François Ozon a su capter la froideur de cet instant. Preynat – interprété par Bernard Verley – se plaint qu’un jour, le père d’un des enfants dont il a abusé l’a frappé au visage. Le personnage de Melvil Poupaud, jusqu’alors étonnamment calme, sort de ses gonds, lui dit que lui a détruit des centaines d’existences et qu’il est un pédophile, rien qu’un pédophile. Voilà. Le mot est enfin lâché.

Ave Maria
Vient ensuite une séquence encore plus lunaire que celle qui vient de se dérouler. La psychologue du diocèse propose à Alexandre et au père Preynat de prier ensemble.
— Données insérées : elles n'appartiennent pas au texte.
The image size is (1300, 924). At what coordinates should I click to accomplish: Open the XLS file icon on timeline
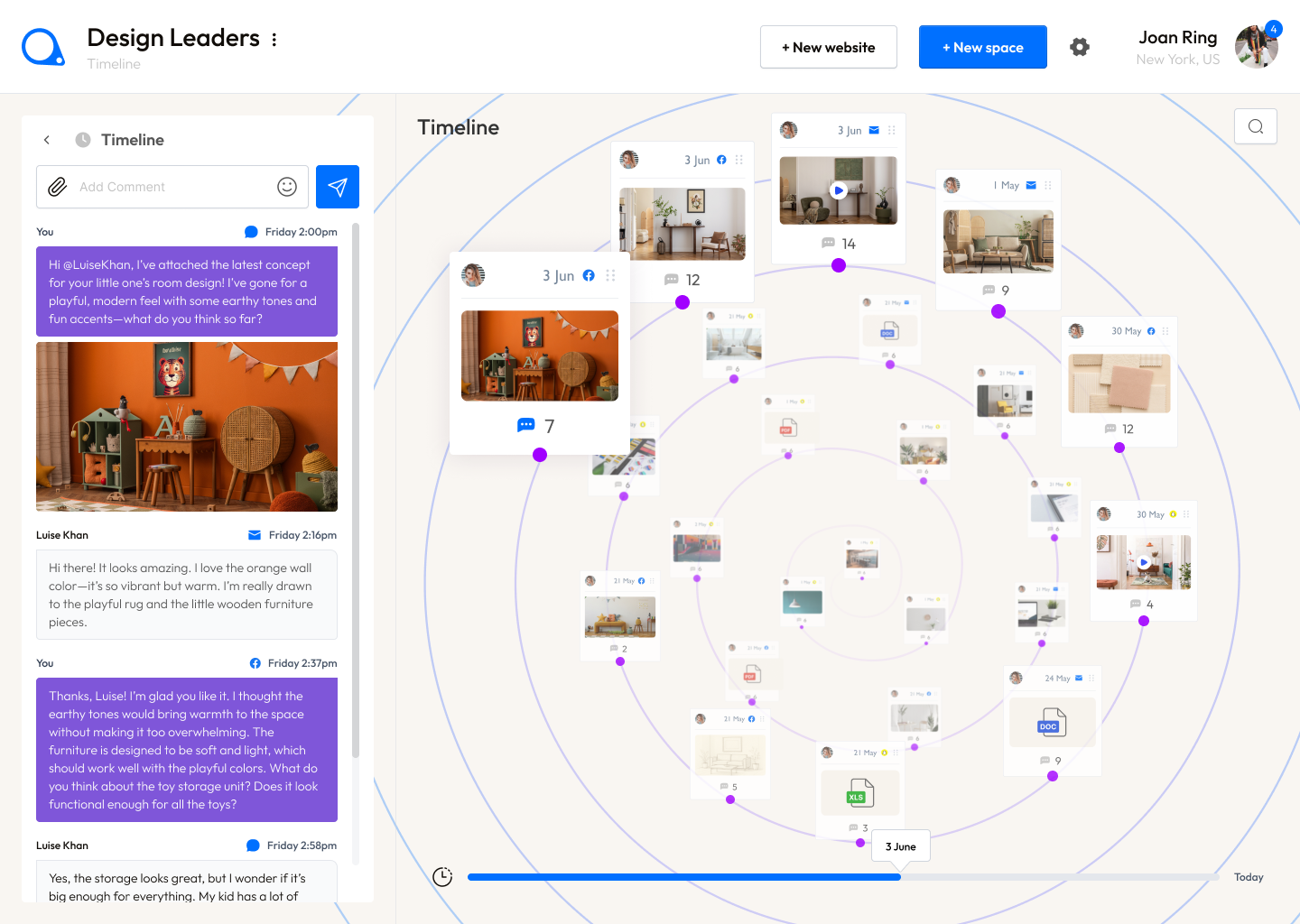[x=860, y=794]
Tous trois se lèvent, se tiennent par la main puis récitent un « Notre Père ». Comment l’expliquer ? « Une fois que vous êtes dedans, vous êtes dans l’action. Je ne me suis pas posé la question. Plus tard, j’ai aussi prié lors de ma rencontre avec le cardinal Barbarin », justifie Alexandre Dussot-Hezez. Il trouve que cette prière est particulièrement représentative de l’hypocrisie de l’institution, où l’on croit que quelques « Je vous salue Marie » vont tout arranger. Lui aussi y croyait pourtant. En sortant de cette entrevue, il avait appelé un ami, parce qu’il avait besoin de parler. Il était en effet sidéré par ce qu’il venait de vivre, mais aussi « assez heureux » : « Pour moi, la vérité allait exploser. Il [Preynat, ndlr] parlait de dizaines d’enfants. Donc pour moi, il y allait avoir une enquête interne, un mea culpa, Preynat allait passer devant la justice… »
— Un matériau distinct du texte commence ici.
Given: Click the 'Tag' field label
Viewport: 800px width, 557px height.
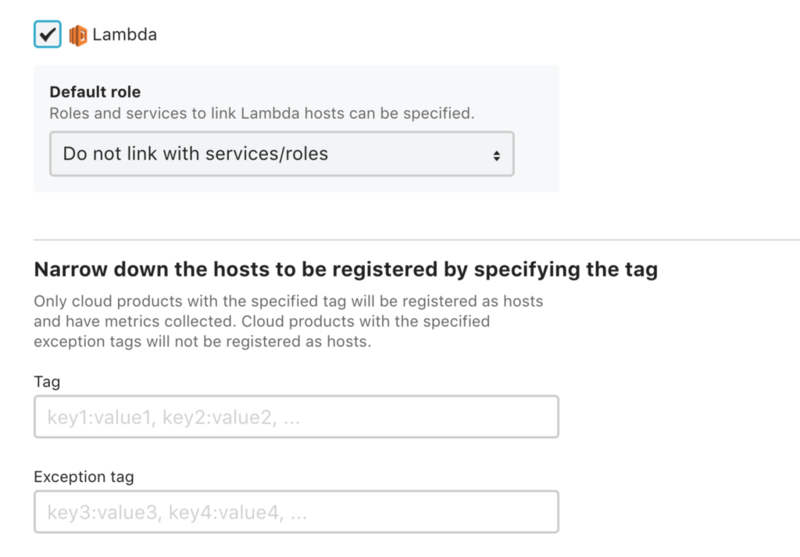Looking at the screenshot, I should [47, 382].
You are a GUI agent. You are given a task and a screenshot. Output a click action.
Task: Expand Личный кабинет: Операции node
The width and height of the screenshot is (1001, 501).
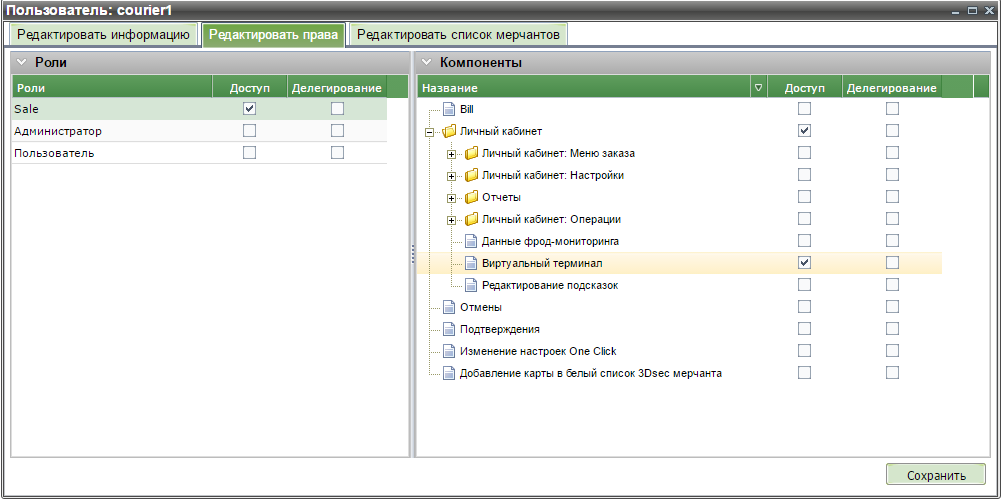[452, 220]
Mais cet entretien n’a pas suffi à briser l'omerta sur les affaires de pédophilie. « Après avoir digéré tout ce qu’avait dit Preynat, je n’arrêtais pas de faire dans ma tête le remake de cette rencontre. Je me demandais ce que j’aurais dû faire ou non. Et je me suis aussi dit que cette scène, j’aurais dû l’enregistrer », nous confie Alexandre Dussot-Hezez.
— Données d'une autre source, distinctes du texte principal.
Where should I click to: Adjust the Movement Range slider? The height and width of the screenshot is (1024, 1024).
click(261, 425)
Cette scène, il la reverra donc quatre années plus tard, sur un écran de cinéma, filmée par l’un des plus grands réalisateurs français du moment. Plus courte, mais en même temps, si proche de la réalité. François Ozon a en effet tenu à ne pas trop s’éloigner de la vérité. Quand il a contacté Alexandre Dussot-Hezez en juin 2017, pour lui parler brièvement de son projet, le cinéaste comptait même produire un documentaire, un genre étranger à ses œuvres habituelles. Mais Alexandre Dussot-Hezez n’avait pas envie de se remettre en avant, après tout le battage médiatique qu’il avait subi ces dernières années : « Je n’en avais pas le courage, surtout pour ma famille et pour mes proches. » Ozon et lui se sont donc mis d’accord sur un film de fiction, pour raconter son histoire, l’histoire des victimes du père Preynat, l’histoire de La Parole Libérée.